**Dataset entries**
◆ ◆ ◆ ◆ ◆

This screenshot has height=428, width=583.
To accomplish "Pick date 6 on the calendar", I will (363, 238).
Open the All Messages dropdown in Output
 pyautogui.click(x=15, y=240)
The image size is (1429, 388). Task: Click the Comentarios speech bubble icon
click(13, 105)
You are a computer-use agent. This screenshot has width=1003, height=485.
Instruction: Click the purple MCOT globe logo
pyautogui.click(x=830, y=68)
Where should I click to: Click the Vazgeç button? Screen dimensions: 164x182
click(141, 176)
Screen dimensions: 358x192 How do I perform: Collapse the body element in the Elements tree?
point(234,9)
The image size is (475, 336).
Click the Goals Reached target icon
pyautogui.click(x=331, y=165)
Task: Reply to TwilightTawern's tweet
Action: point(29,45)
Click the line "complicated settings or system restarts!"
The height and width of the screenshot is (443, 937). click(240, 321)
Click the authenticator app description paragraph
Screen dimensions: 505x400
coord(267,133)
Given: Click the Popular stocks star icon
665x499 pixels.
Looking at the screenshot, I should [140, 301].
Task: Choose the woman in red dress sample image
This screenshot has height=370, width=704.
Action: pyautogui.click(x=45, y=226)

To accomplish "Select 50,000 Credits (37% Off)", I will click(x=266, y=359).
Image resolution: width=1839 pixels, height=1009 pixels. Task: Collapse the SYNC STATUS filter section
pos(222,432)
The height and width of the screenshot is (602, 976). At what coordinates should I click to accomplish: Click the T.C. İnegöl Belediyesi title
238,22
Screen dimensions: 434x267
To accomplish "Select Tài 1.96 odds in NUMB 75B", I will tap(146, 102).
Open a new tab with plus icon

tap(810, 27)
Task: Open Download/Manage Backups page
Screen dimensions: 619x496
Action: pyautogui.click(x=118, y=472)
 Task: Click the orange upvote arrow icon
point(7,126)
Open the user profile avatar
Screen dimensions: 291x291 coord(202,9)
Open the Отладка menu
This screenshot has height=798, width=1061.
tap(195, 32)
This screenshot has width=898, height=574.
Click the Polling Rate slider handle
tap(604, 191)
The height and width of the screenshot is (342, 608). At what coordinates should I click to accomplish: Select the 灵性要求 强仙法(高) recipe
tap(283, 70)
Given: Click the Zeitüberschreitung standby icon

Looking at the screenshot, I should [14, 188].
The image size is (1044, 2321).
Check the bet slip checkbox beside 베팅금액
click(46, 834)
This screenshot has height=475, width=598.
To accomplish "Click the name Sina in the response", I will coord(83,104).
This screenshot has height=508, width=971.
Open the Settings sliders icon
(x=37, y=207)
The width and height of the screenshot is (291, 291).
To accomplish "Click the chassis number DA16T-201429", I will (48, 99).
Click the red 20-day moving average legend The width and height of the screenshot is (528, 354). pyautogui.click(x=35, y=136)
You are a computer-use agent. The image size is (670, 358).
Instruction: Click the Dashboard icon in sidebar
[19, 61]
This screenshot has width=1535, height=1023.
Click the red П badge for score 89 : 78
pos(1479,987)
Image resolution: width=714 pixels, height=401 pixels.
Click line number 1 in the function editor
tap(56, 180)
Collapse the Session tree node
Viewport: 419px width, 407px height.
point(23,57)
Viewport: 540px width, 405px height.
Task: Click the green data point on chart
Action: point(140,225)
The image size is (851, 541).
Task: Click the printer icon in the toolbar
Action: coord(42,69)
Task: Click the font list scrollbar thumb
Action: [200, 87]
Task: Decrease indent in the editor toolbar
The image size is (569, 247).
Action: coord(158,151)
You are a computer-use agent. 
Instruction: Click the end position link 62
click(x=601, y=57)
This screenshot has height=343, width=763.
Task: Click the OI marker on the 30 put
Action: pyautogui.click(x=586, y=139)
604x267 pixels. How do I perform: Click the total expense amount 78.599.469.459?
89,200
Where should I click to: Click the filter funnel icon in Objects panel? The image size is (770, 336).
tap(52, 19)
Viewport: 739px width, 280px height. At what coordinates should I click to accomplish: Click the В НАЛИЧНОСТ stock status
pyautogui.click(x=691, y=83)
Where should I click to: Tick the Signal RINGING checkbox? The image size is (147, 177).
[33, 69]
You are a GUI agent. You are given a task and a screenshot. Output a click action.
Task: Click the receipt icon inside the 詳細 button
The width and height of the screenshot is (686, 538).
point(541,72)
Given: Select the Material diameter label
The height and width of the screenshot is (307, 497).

◆ ◆ ◆ ◆ ◆

**Problem requirements**
Each record above, in full: retype it verbatim.

**Written reply**
This screenshot has height=428, width=583.
To accomplish "Pick date 6 on the calendar", I will (363, 238).
Open the All Messages dropdown in Output
 pyautogui.click(x=15, y=240)
The image size is (1429, 388). Task: Click the Comentarios speech bubble icon
click(13, 105)
You are a computer-use agent. This screenshot has width=1003, height=485.
Instruction: Click the purple MCOT globe logo
pyautogui.click(x=830, y=68)
Where should I click to: Click the Vazgeç button? Screen dimensions: 164x182
click(141, 176)
Screen dimensions: 358x192 How do I perform: Collapse the body element in the Elements tree?
point(234,9)
The image size is (475, 336).
Click the Goals Reached target icon
pyautogui.click(x=331, y=165)
Task: Reply to TwilightTawern's tweet
Action: point(29,45)
Click the line "complicated settings or system restarts!"
The height and width of the screenshot is (443, 937). click(240, 321)
Click the authenticator app description paragraph
Screen dimensions: 505x400
coord(267,133)
Given: Click the Popular stocks star icon
665x499 pixels.
Looking at the screenshot, I should [140, 301].
Task: Choose the woman in red dress sample image
This screenshot has height=370, width=704.
Action: pyautogui.click(x=45, y=226)

To accomplish "Select 50,000 Credits (37% Off)", I will click(x=266, y=359).
Image resolution: width=1839 pixels, height=1009 pixels. Task: Collapse the SYNC STATUS filter section
pos(222,432)
The height and width of the screenshot is (602, 976). At what coordinates should I click to accomplish: Click the T.C. İnegöl Belediyesi title
238,22
Screen dimensions: 434x267
To accomplish "Select Tài 1.96 odds in NUMB 75B", I will tap(146, 102).
Open a new tab with plus icon

tap(810, 27)
Task: Open Download/Manage Backups page
Screen dimensions: 619x496
Action: pyautogui.click(x=118, y=472)
 Task: Click the orange upvote arrow icon
point(7,126)
Open the user profile avatar
Screen dimensions: 291x291 coord(202,9)
Open the Отладка menu
This screenshot has height=798, width=1061.
tap(195, 32)
This screenshot has width=898, height=574.
Click the Polling Rate slider handle
tap(604, 191)
The height and width of the screenshot is (342, 608). At what coordinates should I click to accomplish: Select the 灵性要求 强仙法(高) recipe
tap(283, 70)
Given: Click the Zeitüberschreitung standby icon

Looking at the screenshot, I should [14, 188].
The image size is (1044, 2321).
Check the bet slip checkbox beside 베팅금액
click(46, 834)
This screenshot has height=475, width=598.
To accomplish "Click the name Sina in the response", I will coord(83,104).
This screenshot has height=508, width=971.
Open the Settings sliders icon
(x=37, y=207)
The width and height of the screenshot is (291, 291).
To accomplish "Click the chassis number DA16T-201429", I will (48, 99).
Click the red 20-day moving average legend The width and height of the screenshot is (528, 354). pyautogui.click(x=35, y=136)
You are a computer-use agent. The image size is (670, 358).
Instruction: Click the Dashboard icon in sidebar
[19, 61]
This screenshot has width=1535, height=1023.
Click the red П badge for score 89 : 78
pos(1479,987)
Image resolution: width=714 pixels, height=401 pixels.
Click line number 1 in the function editor
tap(56, 180)
Collapse the Session tree node
Viewport: 419px width, 407px height.
point(23,57)
Viewport: 540px width, 405px height.
Task: Click the green data point on chart
Action: point(140,225)
The image size is (851, 541).
Task: Click the printer icon in the toolbar
Action: coord(42,69)
Task: Click the font list scrollbar thumb
Action: [200, 87]
Task: Decrease indent in the editor toolbar
The image size is (569, 247).
Action: coord(158,151)
You are a computer-use agent. 
Instruction: Click the end position link 62
click(x=601, y=57)
This screenshot has height=343, width=763.
Task: Click the OI marker on the 30 put
Action: pyautogui.click(x=586, y=139)
604x267 pixels. How do I perform: Click the total expense amount 78.599.469.459?
89,200
Where should I click to: Click the filter funnel icon in Objects panel? The image size is (770, 336).
tap(52, 19)
Viewport: 739px width, 280px height. At what coordinates should I click to accomplish: Click the В НАЛИЧНОСТ stock status
pyautogui.click(x=691, y=83)
Where should I click to: Tick the Signal RINGING checkbox? The image size is (147, 177).
[33, 69]
You are a GUI agent. You are given a task and a screenshot. Output a click action.
Task: Click the receipt icon inside the 詳細 button
The width and height of the screenshot is (686, 538).
point(541,72)
Given: Select the Material diameter label
The height and width of the screenshot is (307, 497).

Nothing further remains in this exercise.